Effect of linagliptin, metformin, and their combination on immunohistochemistry analysis of BMP-2 protein. Representative images of IHC stained femur trabecular bone at 40X. Cells with negative expression of BMP-2 protein are stained blue, while cells with positive BMP-2 expression is seen by brown staining. NC, Normal control (0.5% CMC); HFD, High fat diet (0.5% CMC); L, Linagliptin (10mg/kg); M, Metformin (150 mg/kg); LM, Linagliptin & Metformin combination (10mg/kg & 150mg/kg).

Figure 11

Schematic representation of the probable mechanistic explanation behind the bone protective effect of linagliptin and metformin in a high-fat diet (HFD) induced diabetic osteoporosis. HFD-induced type 2 diabetes mellitus which is characterized by hyperglycemia and insulin resistance blocks the AMPK pathway, inhibits BMP-2 production, Smad phosphorylation, and bone forming RunX2 gene expression. This results in the alteration of downstream biomarkers including RANKL/OPG, ALP, and OCN which subsequently inhibits bone formation.
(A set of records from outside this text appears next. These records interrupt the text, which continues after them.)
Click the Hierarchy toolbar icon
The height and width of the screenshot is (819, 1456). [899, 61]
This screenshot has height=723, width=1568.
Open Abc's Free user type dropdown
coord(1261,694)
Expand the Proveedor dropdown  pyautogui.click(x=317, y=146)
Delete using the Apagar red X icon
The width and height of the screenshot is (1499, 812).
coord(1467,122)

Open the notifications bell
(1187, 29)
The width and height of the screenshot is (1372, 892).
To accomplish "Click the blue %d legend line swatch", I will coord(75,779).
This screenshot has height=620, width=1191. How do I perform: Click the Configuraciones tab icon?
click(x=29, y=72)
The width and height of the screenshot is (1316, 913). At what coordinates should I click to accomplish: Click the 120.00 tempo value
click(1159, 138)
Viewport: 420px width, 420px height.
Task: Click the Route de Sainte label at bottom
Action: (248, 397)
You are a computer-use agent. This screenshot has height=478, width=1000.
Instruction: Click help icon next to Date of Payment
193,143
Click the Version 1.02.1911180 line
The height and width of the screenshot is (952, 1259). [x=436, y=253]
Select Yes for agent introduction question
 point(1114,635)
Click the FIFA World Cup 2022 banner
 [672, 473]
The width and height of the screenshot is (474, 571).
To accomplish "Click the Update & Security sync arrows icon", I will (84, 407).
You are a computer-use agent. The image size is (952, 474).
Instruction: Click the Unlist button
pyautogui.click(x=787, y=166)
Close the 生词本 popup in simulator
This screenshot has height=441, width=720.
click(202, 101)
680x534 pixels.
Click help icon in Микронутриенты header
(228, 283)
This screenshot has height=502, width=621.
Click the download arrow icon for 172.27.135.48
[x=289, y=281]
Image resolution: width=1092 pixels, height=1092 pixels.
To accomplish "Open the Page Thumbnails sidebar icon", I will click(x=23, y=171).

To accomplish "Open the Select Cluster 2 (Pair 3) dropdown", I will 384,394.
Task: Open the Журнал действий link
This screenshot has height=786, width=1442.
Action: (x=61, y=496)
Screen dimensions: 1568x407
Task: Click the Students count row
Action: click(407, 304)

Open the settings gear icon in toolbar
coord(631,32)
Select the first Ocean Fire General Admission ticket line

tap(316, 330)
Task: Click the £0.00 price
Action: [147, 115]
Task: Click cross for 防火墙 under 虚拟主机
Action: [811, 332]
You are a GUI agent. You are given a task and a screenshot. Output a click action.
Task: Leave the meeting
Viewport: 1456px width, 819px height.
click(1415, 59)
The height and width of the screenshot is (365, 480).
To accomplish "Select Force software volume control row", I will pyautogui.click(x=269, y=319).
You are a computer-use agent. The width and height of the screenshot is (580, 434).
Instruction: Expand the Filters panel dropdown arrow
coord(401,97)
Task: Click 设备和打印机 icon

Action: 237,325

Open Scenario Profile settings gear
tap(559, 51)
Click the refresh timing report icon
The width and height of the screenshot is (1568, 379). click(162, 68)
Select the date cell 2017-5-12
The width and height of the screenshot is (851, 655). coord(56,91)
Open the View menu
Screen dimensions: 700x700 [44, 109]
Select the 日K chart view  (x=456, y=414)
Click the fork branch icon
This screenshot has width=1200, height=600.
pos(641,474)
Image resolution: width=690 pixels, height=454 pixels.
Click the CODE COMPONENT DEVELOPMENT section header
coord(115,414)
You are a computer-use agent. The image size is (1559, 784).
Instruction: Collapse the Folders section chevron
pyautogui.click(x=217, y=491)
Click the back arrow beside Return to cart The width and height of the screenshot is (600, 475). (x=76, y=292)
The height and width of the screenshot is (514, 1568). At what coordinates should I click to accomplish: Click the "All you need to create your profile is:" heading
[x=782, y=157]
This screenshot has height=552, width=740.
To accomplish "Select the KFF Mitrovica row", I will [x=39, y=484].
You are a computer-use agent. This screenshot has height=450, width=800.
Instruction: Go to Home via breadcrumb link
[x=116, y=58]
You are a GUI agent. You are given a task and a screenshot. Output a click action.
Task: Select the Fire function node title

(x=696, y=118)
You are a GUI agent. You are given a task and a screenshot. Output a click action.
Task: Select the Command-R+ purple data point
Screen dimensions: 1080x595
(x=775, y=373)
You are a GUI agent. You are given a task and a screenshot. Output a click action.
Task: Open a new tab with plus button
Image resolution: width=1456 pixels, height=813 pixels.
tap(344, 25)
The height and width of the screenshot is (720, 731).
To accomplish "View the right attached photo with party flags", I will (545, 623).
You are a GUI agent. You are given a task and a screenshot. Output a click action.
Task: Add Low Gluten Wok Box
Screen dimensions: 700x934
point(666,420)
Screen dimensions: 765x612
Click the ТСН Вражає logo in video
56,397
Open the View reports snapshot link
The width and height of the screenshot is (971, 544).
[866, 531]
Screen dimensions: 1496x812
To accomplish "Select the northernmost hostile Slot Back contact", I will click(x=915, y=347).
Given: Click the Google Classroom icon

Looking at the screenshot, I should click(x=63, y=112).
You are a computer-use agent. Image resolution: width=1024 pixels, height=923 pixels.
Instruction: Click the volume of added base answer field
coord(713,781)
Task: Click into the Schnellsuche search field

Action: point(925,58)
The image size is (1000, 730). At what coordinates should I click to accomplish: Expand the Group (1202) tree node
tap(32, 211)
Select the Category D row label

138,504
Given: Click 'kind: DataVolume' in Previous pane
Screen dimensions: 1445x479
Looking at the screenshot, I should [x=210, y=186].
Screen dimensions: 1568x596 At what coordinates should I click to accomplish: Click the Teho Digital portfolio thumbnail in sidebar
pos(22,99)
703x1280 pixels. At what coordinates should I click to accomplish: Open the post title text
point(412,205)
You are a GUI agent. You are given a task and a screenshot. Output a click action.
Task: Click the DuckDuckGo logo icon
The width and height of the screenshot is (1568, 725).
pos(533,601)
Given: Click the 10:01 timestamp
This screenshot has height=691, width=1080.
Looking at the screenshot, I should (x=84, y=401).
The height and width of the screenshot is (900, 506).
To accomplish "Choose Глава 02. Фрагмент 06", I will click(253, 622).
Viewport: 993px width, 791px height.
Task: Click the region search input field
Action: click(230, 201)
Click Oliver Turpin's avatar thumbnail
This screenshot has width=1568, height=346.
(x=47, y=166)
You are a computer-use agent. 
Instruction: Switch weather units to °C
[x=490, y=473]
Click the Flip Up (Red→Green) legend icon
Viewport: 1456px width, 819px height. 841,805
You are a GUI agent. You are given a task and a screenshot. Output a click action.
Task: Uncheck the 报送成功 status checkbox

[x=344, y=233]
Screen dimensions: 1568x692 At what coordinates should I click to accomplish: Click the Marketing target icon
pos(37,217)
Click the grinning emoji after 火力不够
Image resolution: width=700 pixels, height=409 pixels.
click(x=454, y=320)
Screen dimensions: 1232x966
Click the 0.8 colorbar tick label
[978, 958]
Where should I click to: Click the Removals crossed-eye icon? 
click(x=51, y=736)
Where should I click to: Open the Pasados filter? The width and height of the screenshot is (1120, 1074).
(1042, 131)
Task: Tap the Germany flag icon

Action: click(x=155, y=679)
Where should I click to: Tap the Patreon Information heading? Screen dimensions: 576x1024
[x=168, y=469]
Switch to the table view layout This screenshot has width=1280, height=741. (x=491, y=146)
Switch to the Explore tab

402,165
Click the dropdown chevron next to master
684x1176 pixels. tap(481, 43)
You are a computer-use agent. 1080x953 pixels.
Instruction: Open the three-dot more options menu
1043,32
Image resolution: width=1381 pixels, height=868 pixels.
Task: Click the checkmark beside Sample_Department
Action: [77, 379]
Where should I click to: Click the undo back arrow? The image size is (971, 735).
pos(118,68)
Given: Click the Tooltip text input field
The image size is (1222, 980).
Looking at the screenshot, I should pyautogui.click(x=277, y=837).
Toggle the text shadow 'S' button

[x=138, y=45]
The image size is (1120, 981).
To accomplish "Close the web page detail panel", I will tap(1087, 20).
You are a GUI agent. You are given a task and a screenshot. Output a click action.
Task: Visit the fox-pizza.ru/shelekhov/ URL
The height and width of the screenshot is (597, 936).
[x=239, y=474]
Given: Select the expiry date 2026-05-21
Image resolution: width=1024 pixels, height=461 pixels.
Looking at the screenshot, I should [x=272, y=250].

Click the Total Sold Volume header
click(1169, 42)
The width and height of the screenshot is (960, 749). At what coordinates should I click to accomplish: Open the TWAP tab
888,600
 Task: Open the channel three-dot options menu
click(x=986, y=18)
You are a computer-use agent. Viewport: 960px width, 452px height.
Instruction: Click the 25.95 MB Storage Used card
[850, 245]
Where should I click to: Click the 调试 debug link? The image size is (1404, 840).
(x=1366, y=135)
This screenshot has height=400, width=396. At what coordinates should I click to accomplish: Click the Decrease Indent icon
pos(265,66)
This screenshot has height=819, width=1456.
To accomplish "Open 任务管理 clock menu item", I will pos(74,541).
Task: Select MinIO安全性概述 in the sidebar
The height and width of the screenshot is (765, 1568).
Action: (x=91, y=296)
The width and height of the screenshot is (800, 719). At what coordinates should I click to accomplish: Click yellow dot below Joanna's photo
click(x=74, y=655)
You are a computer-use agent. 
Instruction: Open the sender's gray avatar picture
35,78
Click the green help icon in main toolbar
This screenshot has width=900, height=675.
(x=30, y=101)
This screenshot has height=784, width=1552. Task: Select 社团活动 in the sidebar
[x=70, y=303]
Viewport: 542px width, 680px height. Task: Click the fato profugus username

Another pathway is the hyperglycemia upregulated DPP-4 enzyme which reduces incretins thereby increasing the production of bone marrow adipose tissue which further upregulates pro-inflammatory cytokines and sclerostin, which subsequently inactivates the Wnt signaling pathway. Inactivated Wnt pathway and adipocyte-induced PPARϒ overexpression increase bone resorption by altering bone turnover markers like RANKL/OPG, ALP, TRAP, and OCN. HFD-induced high leptin levels also cause adipocyte formation and reduced bone formation. Treatment with linagliptin (DPP-4 inhibitor) and its combination with metformin mitigate hyperglycemia and leptin production while increasing incretins and bone formation. This is possibly achieved via activating AMPK and Wnt pathways as confirmed by increased BMP-2 expression and reduced sclerostin respectively. L, Linagliptin; M, Metformin; DPP-4, Dipeptidyl peptidase-4; Wnt, Wingless and Int. protein; AMPK, AMP-activated protein kinase; BMP-2, Bone morphogenetic protein; RunX-2, Runt related transcription factor 2; RANKL/OPG, Receptor activator of nuclear factor kappa-B ligand/Osteoprotegerin; ALP, Alkaline phosphatase; TRAP, Tartrate Resistant Acid Phosphatase; OCN, Osteocalcin; PPARϒ, Peroxisome proliferators–activated receptor γ; GLP, Glucagon-like peptide; GIP, Gastric inhibitory polypeptide; TNF-α, Tumor Necrosis Factor-alpha, IL-6, Interleukins-6, IL-β, Interleukins.